Trecho da página
Sobre Border de Laura Waddington

Guilherme Gontijo FloresColetivo Praxis, Brazil. 2018.

By Guilherme Gontijo Flores

Bordas, margens, fronteiras, essas são marcas e metáforas para qualquer grupo que se reúne e busca de definir, marcar fins em si, porque para isso ele precisa de diferenciar, ou mais precisamente, se antepor e distanciar de outro grupo, dos outros grupos que ele, por definição em negatividade, não é. As democracias, na medida mesmo em que se vinculam a estados, guardam sempre o problema de seus limites: até onde vai, ou pode ir sua abertura, quem pode passar a ser um cidadão, quais as regras de convívio e de hospitalidade com o estrangeiro que pede abrigo. Daí o lugar central dos refugiados que se deslocam para vários países da Europa, mas também para o Brasil, vindos de países vizinhos, como Venezuela, ou Bolívia, mas também de percursos mais longos, como Haiti, para ficarmos em poucos exemplos.

Enunciado do problema
Explique por que, segundo o texto sobre Border, os refugiados ocupam um lugar central.

Bloco de dados
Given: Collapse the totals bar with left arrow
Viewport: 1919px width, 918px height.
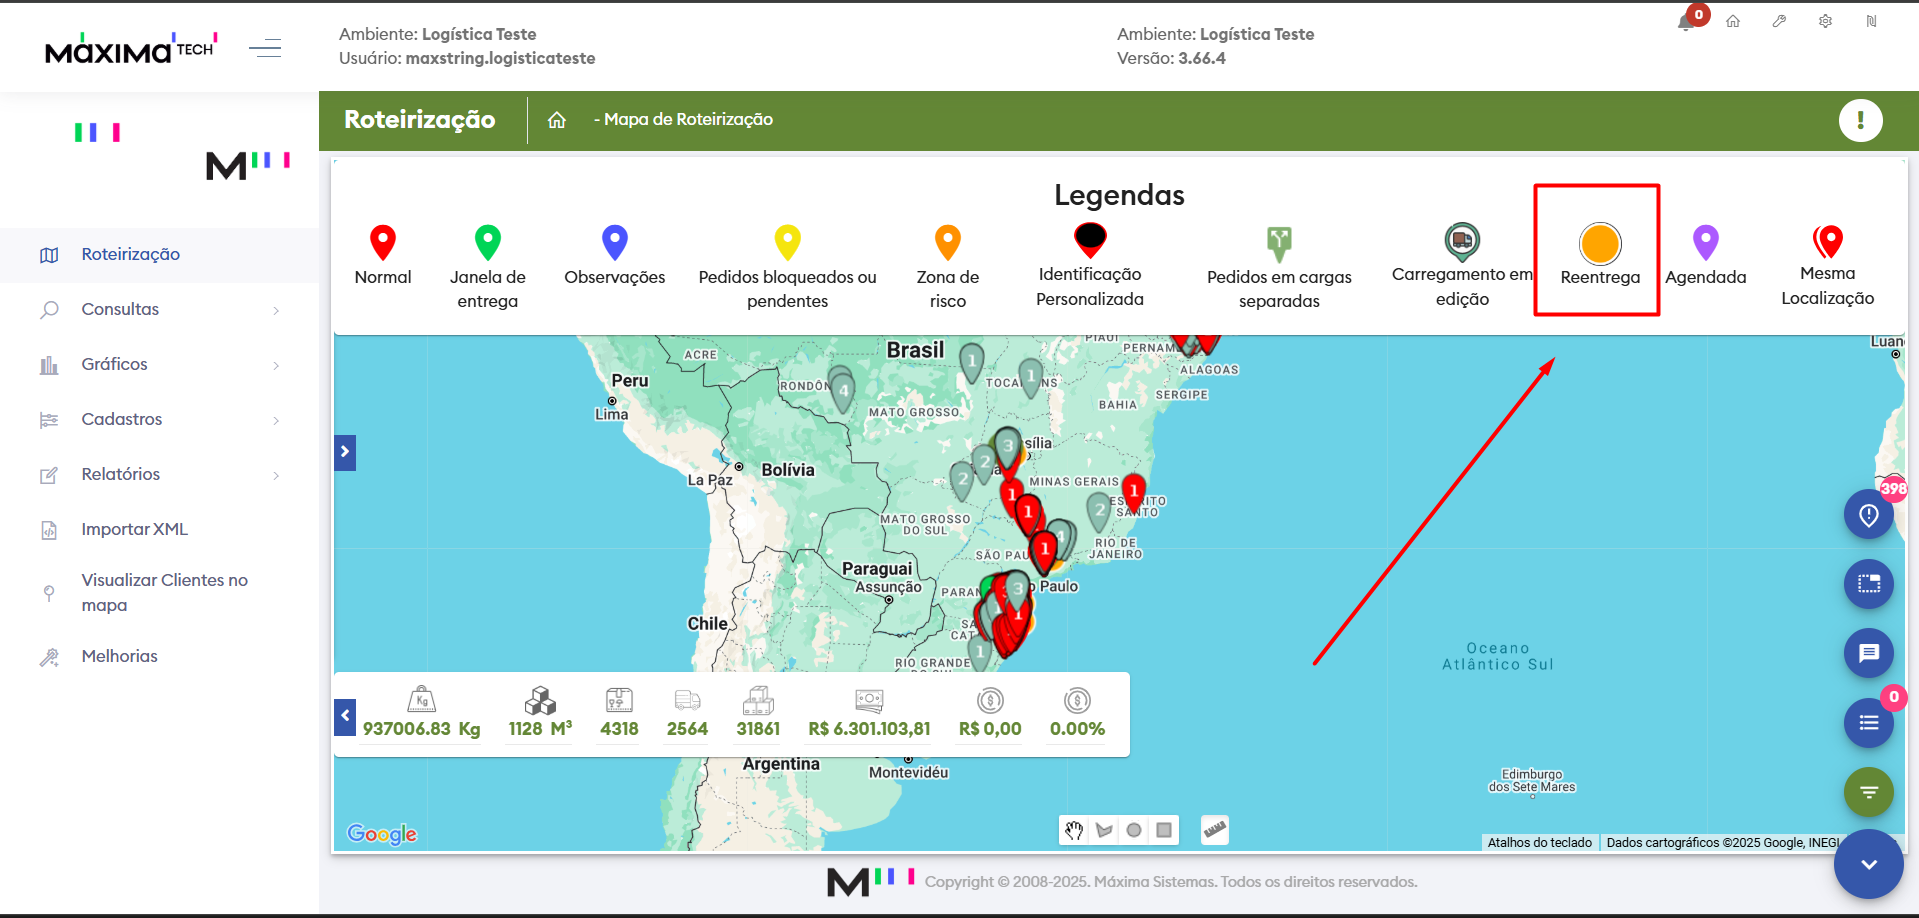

Resolução do exercício
Os refugiados ocupam um lugar central porque as democracias, por estarem vinculadas a estados, sempre enfrentam o problema de seus limites. Esse problema envolve até onde vai ou pode ir sua abertura, quem pode se tornar cidadão e quais são as regras de convívio e de hospitalidade com o estrangeiro que pede abrigo.